Stage in insect life cycle between larva and pupa

The prepupa is a stage in the life cycle of certain insects, following the larva or nymph and preceding the pupa. It occurs in both holometabolous and hemimetabolous insects.

== Examples ==

=== Coleoptera ===
Lady beetles have a prepupa stage. In Coleomegilla maculata, this lasts up to 24 hours. A larva enters the stage by attaching its rear abdominal segments to a leaf, and its body becomes stiff and curved. It does not move unless provoked (e.g. by a predator attacking it), in which case it moves to escape the threat.

In the stag beetle Cyclommatus metallifer, the prepupa involves four distinct stages. The first lasts 2 days and involves a beetle larva constructing its pupal cell. The second lasts 3-4 days and involves the prepupa purging the contents of its gut, also changing shape in the process. The third stage, in which the prepupa undergoes proliferation of adult tissues, lasts 3-5 days. The fourth and final stage is the shortest at just a few hours, in which the prepupa finishes purging its gut contents and completing its transformation into a pupa.

=== Diptera ===
In black soldier fly (Hermetia illucens), the prepupa differs from the larva by being darker and having reduced mouthparts. It moves around with a sinusoidal movement of the body, whereas the larva relies more heavily on pinning the substrate with its head. It usually responds to disturbance by ceasing movement (tonic immobility), a response rarely done by larvae. Prepupae do not feed and migrate towards shelters where they then pupate.

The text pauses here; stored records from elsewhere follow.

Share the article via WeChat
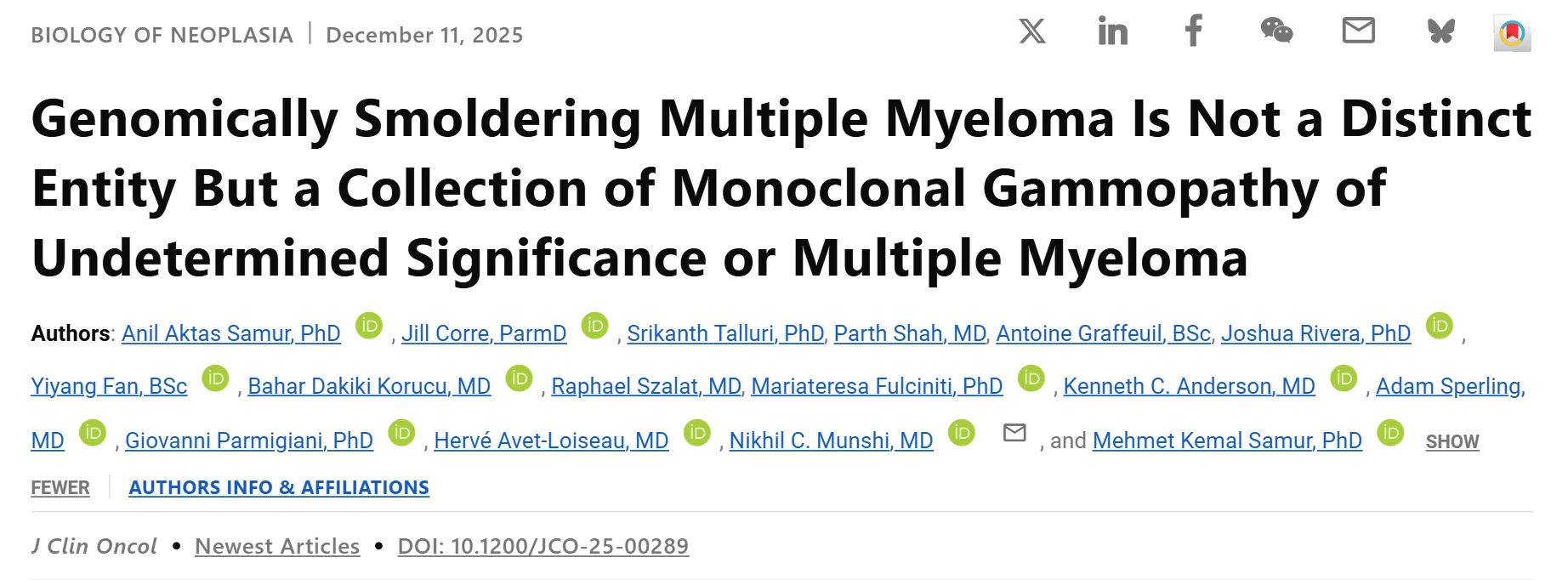1568x580 pixels. [x=1275, y=32]
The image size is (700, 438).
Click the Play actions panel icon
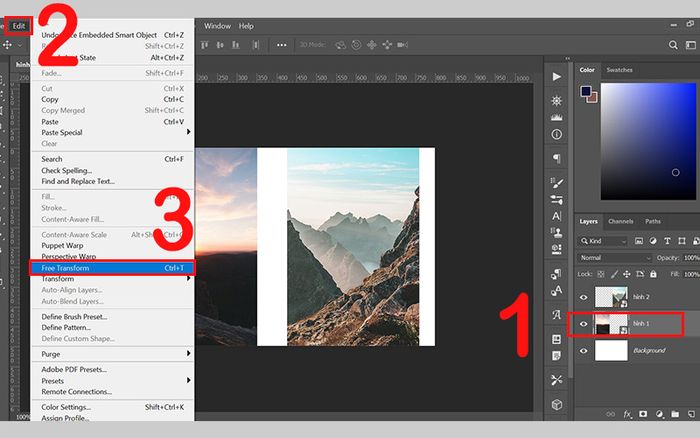click(557, 77)
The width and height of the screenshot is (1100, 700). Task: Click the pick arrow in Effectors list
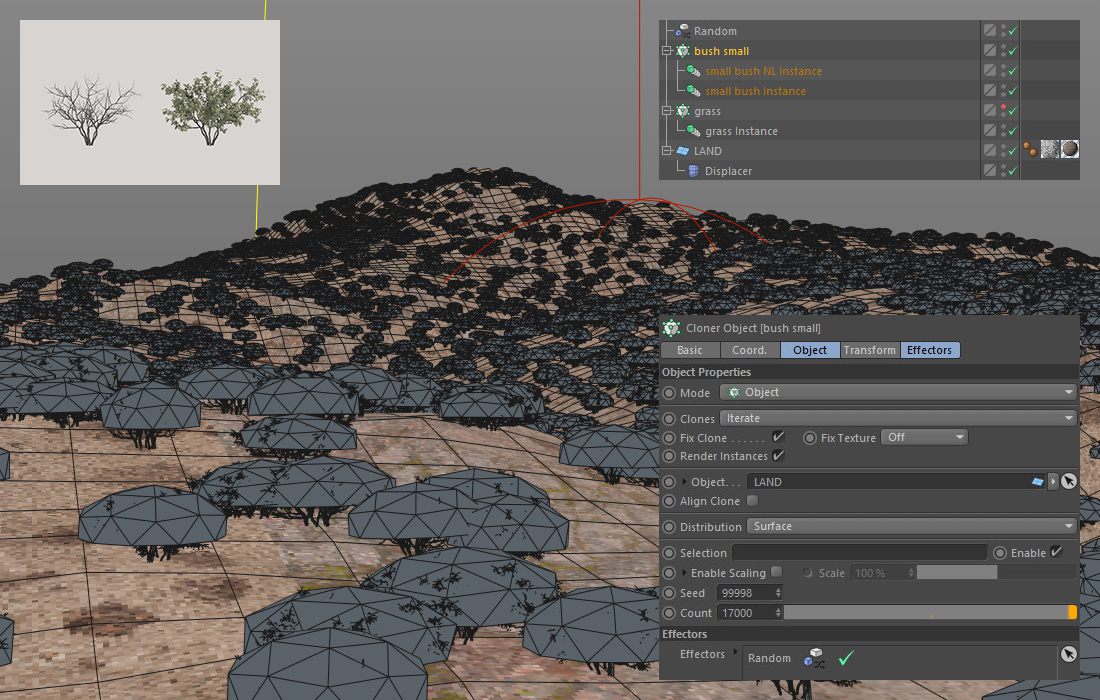(1068, 653)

Flies of superfamily Hippoboscoidea are unusual in that a larva develops inside its mother and is born in the prepupa stage, whereupon it immediately progresses to the pupa stage.

=== Hemiptera ===
In males of most scale insects and mealybugs (Coccoidea), there are two nymphal instars, followed by a prepupal instar and a pupal instar, and finally the adult stage. The prepupa and pupa are usually protected by some kind of covering secreted by the previous stage. The prepupa of some of the primitive archaeococcoids is similar to the nymph aside from lacking functional mouthparts and sometimes having reduced legs. Other archaeococcoids have prepupae with developing wing pads and legs. In the more derived neococcoids, there are signs of legs and sometimes developing wing pads. Some mealybugs have prepupae (and pupae) capable of movement.

=== Hymenoptera ===
Various Hymenoptera overwinter in the prepupa stage. These typically become prepupa in mid- or late summer, then go into diapause for autumn and winter, resuming development in spring or early summer.

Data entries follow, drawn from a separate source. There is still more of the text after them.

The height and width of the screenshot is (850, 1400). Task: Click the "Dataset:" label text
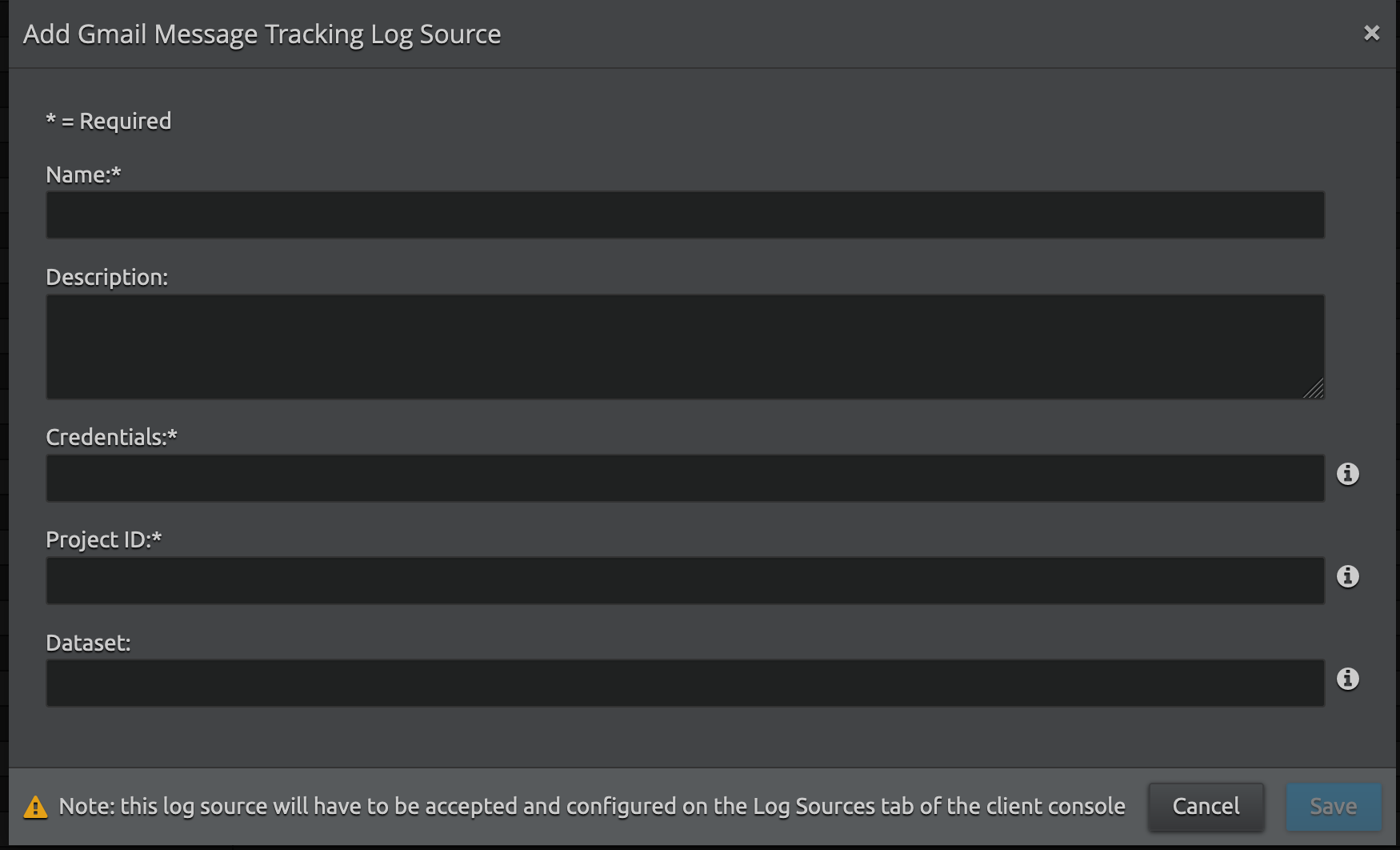coord(88,643)
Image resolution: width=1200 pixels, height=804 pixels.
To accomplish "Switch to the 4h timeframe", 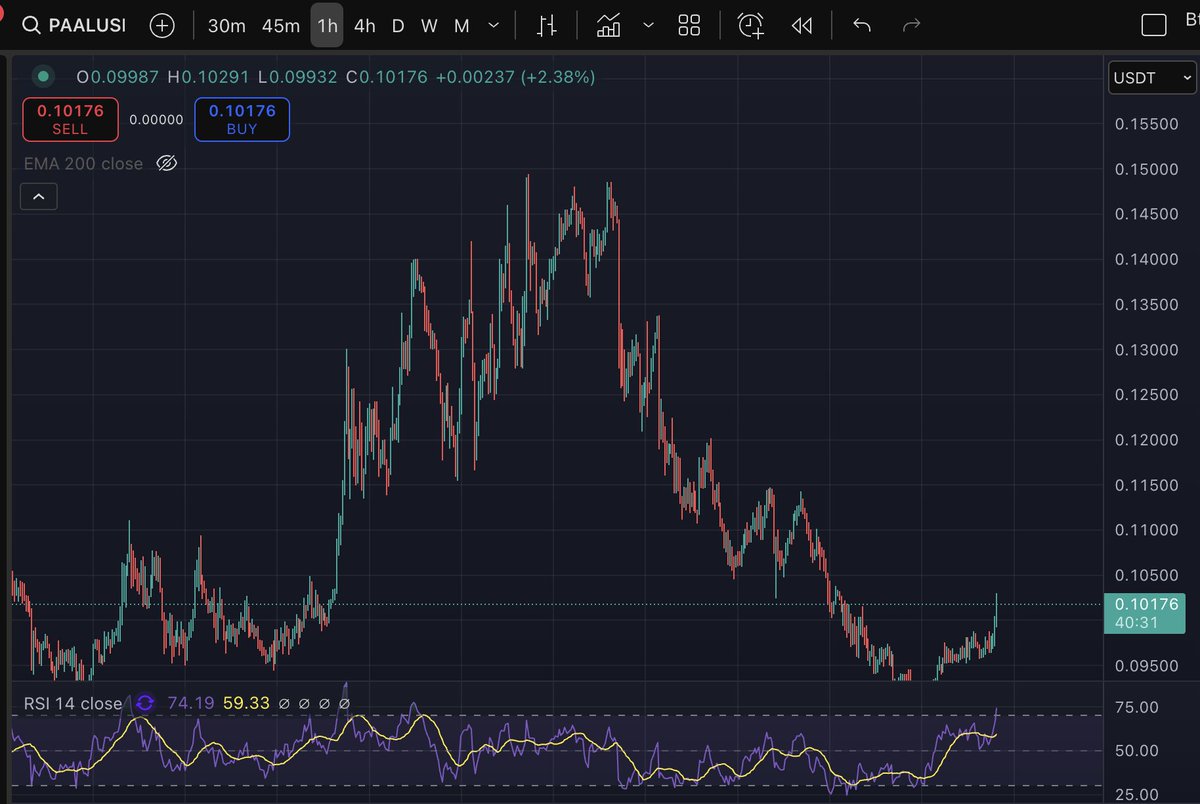I will [364, 26].
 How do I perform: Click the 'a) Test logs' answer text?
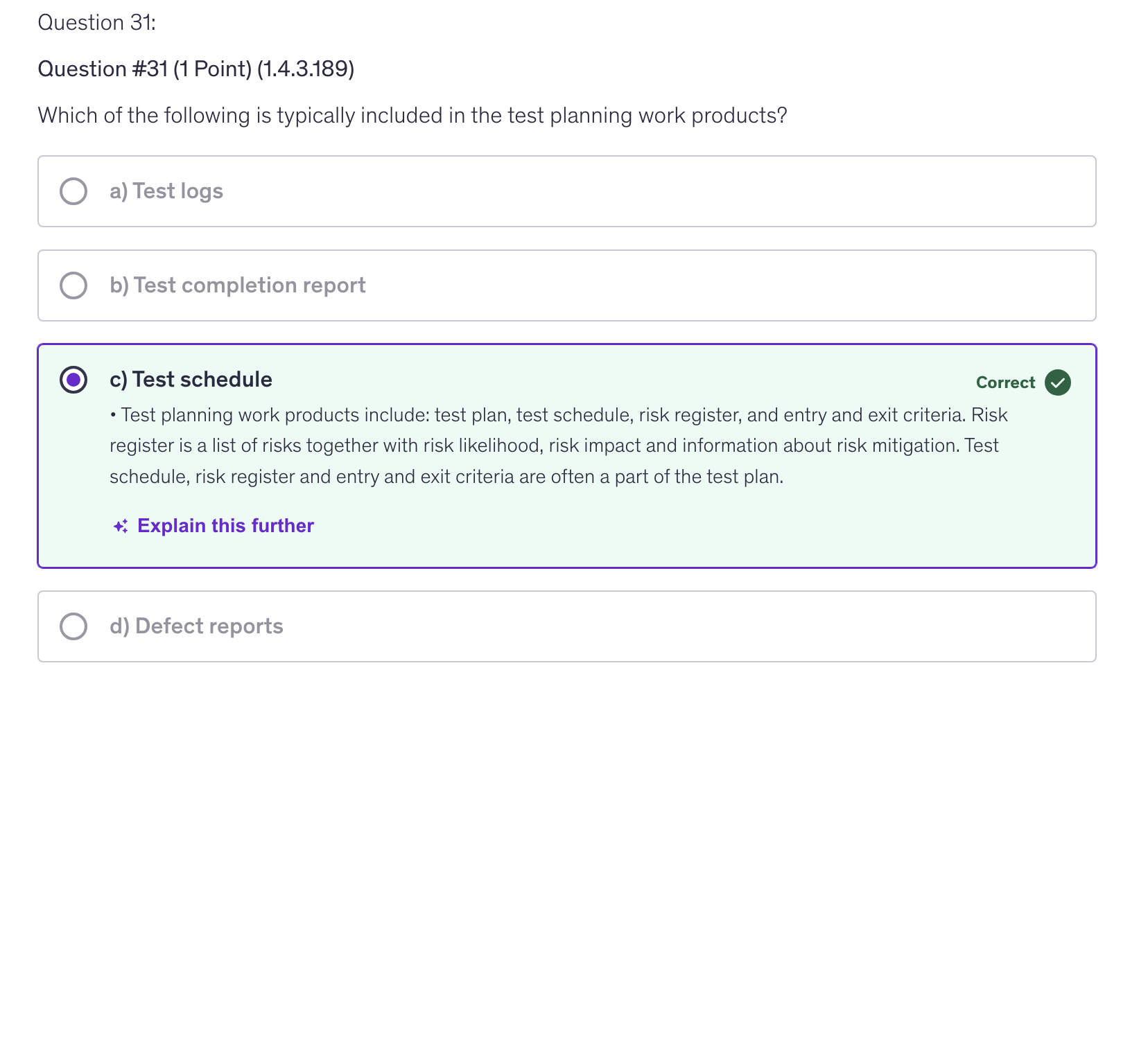pyautogui.click(x=166, y=191)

In honeybees, a larva about to become a prepupa first orients its anterior end towards the cap of its cell. It spins a cocoon around itself and progresses to the prepupa stage. The honeybee prepupa is straightened and motionless in its cell, during which its cuticle progressively loosens. Finally, it undergoes ecdysis to become a pupa.

Sawfly prepupae are often entirely white or bone-coloured. The mandibles are shaped differently to larval mandibles. As with prepupae of other groups, they stop feeding and become sluggish.

=== Lepidoptera ===
The prepupa stage is rare in Lepidoptera, with most species passing directly from the feeding larva stage to the pupa stage. An exception to this is Calindoea trifascialis. Other exceptions include species of Papilio.

=== Megaloptera ===
Alderflies and dobsonflies (Megaloptera) are aquatic as larvae, but their prepupae leave the water to find pupation sites. A larva may travel 10 m or more away from water. It finds a rock, log or human debris and digs a shallow chamber underneath.

=== Thysanoptera ===
Thrips have two feeding instars (called larvae or nymphs), followed by the nonfeeding prepupa and pupa. The prepupa and pupa often occur in soil or leaf litter, or in plant crevices or galls.

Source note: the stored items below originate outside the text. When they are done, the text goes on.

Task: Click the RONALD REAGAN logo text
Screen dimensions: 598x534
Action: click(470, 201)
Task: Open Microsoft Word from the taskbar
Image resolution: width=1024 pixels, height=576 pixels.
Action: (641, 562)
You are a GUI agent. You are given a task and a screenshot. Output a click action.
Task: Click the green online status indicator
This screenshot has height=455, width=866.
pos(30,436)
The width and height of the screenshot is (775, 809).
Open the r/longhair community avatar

== Importance to humans ==
Black soldier flies have various uses, being able to consume organic wastes and then be used as food and feed, or in production of bioplastics. Their prepupae can be "self-harvested" by exploiting their migration instinct to make them go into a collection area.

Prepupae, along with pupae, of eri silkworm (Samia ricini) are consumed as food in India.